Update on Rylee and Her Progress with Coats’ Disease
In April of 2014, we shared a story about Rylee, a 3-year-old girl whose rare eye disease was caught when her mother posted a Facebook photo of her with a yellow glow in her eye. Over the last three years, Rylee’s story has impacted children across the country. To kick-off Vision Month, we talked with Rylee’s mom, Tara, to learn more about Rylee’s progress after her Coats’ disease diagnosis and how sharing that photo changed their lives.

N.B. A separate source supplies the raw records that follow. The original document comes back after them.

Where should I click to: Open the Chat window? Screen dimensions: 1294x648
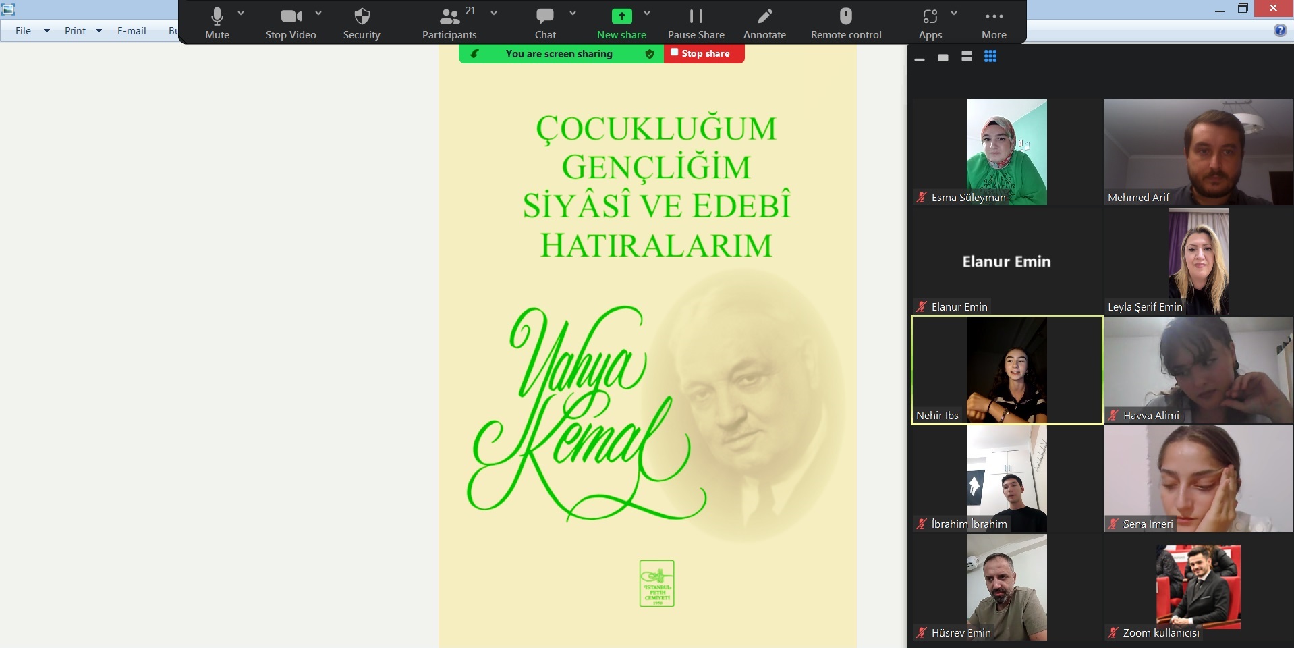tap(545, 23)
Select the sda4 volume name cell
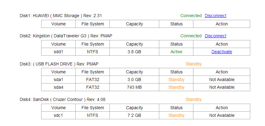The image size is (265, 126). (58, 87)
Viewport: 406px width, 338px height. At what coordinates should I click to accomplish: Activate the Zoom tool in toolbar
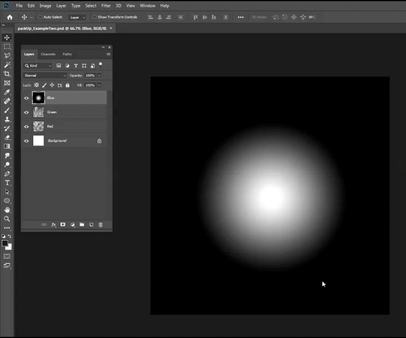[7, 219]
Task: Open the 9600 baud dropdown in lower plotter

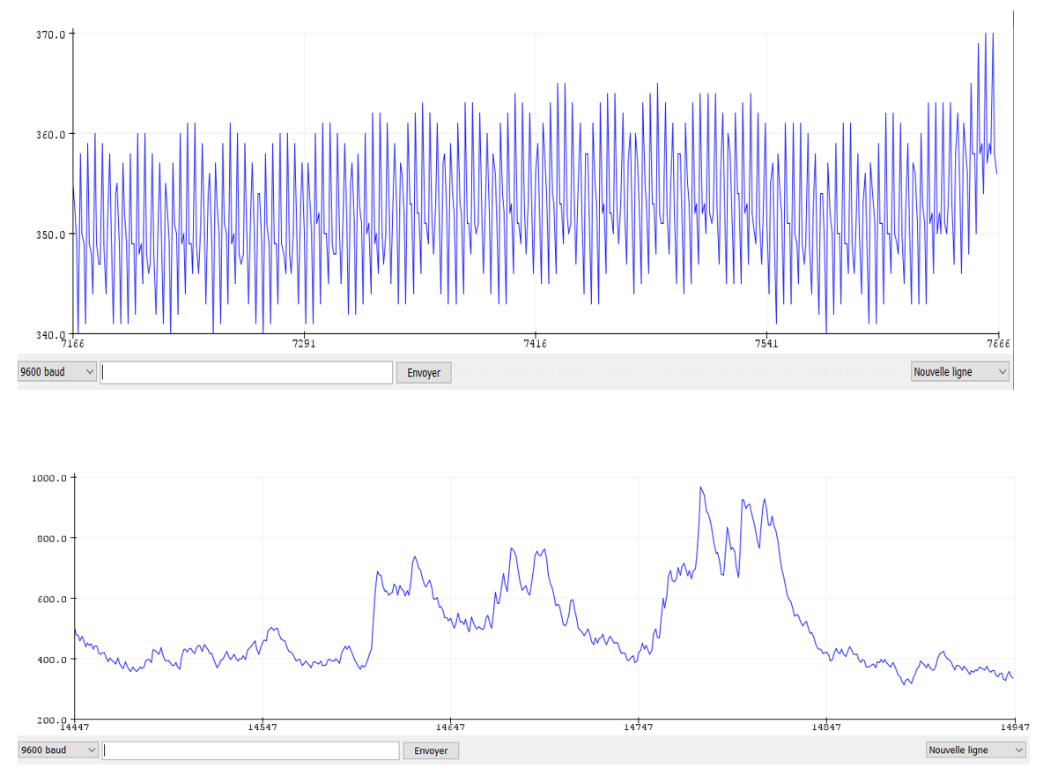Action: 57,750
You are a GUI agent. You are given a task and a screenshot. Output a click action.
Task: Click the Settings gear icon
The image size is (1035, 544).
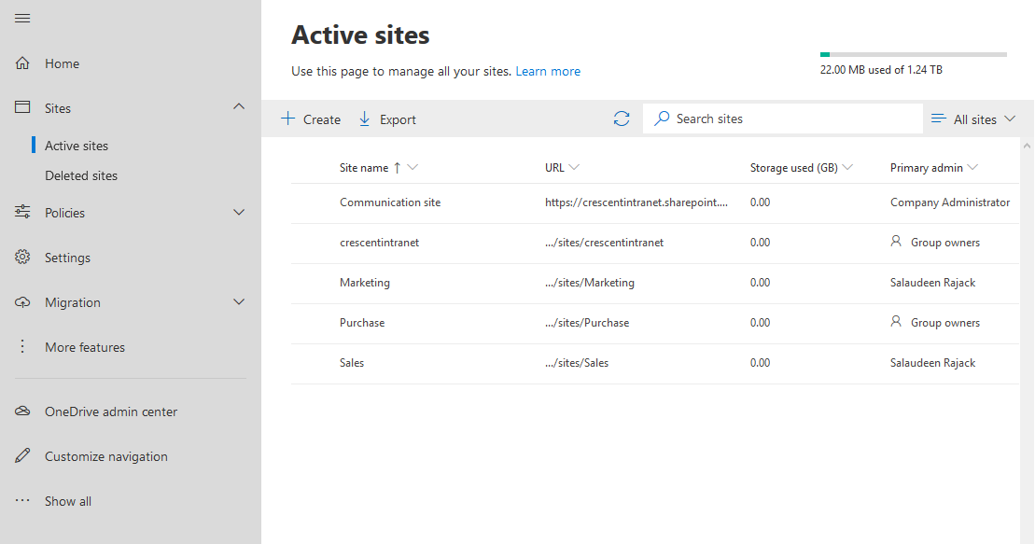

Since her diagnosis, Rylee is doing great. The Coats’ disease is stable, and she continues to see Dr. Jorge Calzada, the ophthalmologist at the Baptist Eye Clinic who has treated her since the beginning. “At her last visit in the fall, she was moved to once a year appointments,” said Tara. “She was previously going every three to six months. It’s exciting, but scary at the same time because you’re like ‘wow, what can pop up in a year?’ But the doctor feels confident she will continue to stay stable.”
Rylee shouldn’t need any additional surgeries or procedures performed on her eye anytime soon – hopefully ever – but her parents know there is a possibility that could change. By continuing the annual appointments, Dr. Calzada can easily keep an eye on her condition and recommend any necessary changes.
Her “Special Eye”
Not only is Rylee successful in her first-grade schoolwork, but she’s also participating in competitive gymnastics. The most difficult part is recognizing some of the minor issues from her condition that you wouldn’t necessarily think about – like needing more time to learn to ride a bike with training wheels because of her lack of depth perception. “She had a little more of a struggle on the balance beam, but she has compensated amazingly for that,” said Tara. “She is ranked the same level as everyone else now.”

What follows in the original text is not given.